June 27, 2008

Straining at gnats and swallowing elephants

Surreal LondonCharles Stross explains exactly what is wrong with much environmental thinking today:

The belief that because doing something about climate change (and environmental degradation and peak oil and the whole dismal litany) is better than doing nothing, any particular something they can point to clearly must be done, however irrelevant it might be to dealing with the underlying problem. It generates make-work, an annoying wheel-spinning tail-chasing pursuit of distractions, at the cost of grappling with the very real and very serious problems we face.

Stross does a little numerical example, showing how the whole anti-standby mode argument is at best just a morale-building exercise (and at worst just wasted time and effort). Making agriculture a bit more efficient is going to have a far bigger effect energy- and CO2-wise.

We have a strong action bias, especially if we are in situations of power or are asked what to do: saying that sometimes it is actually better to do nothing.
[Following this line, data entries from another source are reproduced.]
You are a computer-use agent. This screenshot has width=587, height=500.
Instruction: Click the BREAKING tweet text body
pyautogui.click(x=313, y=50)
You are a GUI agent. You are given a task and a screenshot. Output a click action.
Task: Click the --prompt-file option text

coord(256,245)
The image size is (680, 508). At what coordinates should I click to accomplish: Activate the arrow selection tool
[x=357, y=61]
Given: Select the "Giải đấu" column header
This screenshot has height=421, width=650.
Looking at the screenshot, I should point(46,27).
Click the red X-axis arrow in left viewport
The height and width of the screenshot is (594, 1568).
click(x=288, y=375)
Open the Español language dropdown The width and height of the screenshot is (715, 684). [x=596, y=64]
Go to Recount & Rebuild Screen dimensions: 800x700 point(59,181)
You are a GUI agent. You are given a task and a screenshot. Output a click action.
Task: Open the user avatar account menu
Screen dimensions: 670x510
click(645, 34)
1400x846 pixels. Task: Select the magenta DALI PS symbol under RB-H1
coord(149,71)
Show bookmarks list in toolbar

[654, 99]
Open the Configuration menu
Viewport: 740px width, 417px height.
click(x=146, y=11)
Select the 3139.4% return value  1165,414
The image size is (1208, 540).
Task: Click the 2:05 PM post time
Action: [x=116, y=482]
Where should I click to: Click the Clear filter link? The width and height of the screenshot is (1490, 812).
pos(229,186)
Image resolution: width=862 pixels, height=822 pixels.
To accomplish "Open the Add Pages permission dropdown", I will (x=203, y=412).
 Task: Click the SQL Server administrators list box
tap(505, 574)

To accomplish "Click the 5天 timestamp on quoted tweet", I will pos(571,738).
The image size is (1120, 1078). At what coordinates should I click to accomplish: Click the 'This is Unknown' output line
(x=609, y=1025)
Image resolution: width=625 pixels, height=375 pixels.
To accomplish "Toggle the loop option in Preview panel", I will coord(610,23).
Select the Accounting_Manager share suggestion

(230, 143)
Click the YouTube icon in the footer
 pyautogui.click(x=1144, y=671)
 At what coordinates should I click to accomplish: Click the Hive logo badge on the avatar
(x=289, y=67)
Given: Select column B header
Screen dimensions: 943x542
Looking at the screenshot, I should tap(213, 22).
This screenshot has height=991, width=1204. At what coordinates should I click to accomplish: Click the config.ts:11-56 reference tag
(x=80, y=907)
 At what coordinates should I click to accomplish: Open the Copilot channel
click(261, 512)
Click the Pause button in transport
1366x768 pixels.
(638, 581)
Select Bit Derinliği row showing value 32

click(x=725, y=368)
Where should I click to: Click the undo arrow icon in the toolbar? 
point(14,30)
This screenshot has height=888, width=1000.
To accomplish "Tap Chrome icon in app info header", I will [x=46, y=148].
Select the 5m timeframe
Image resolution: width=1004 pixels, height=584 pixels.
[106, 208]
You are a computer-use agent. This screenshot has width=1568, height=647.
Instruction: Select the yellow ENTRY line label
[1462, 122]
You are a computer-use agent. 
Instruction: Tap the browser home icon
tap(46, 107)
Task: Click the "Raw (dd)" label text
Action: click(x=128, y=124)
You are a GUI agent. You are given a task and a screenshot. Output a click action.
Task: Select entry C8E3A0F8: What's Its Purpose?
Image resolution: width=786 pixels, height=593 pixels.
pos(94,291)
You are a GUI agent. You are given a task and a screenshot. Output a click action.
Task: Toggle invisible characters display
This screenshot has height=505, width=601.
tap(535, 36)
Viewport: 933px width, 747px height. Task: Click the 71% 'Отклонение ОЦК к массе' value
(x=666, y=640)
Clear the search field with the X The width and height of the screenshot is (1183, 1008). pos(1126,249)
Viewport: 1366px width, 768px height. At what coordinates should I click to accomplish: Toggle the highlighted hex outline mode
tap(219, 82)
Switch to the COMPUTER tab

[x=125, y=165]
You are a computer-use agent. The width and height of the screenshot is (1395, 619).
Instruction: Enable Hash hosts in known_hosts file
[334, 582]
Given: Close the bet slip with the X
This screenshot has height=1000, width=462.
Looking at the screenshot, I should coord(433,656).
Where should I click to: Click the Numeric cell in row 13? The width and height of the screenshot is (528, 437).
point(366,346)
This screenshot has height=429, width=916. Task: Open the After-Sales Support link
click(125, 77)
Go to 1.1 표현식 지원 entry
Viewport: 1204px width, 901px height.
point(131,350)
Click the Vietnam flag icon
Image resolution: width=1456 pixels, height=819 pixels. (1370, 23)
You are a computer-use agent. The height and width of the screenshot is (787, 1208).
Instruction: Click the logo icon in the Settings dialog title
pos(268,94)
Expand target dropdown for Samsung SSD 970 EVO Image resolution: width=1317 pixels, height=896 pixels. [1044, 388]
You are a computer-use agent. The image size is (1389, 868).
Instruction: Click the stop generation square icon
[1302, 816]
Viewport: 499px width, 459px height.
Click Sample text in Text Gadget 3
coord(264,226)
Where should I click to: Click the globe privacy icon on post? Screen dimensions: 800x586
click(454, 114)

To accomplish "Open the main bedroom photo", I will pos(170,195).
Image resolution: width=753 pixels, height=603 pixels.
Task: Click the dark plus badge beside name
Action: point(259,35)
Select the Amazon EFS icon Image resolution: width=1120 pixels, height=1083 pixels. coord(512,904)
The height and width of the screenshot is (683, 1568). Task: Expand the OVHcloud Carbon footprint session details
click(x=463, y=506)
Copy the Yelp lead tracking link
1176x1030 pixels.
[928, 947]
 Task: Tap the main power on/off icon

Politicians are elected to do something rather than just safeguard what already works. Experts that don't claim it is urgent to implement their pet solution will be passed over for the experts screaming that something must be done before it is too late.

Something we often forget is that future generations will be a lot more rich and well-informed than us. There are some problems that it actually makes sense to leave to them, or at least expect that they will reverse our early and shoddy policies. We should focus on the things where we actually have the biggest effects, even if it doesn't involve symbolic individual actions.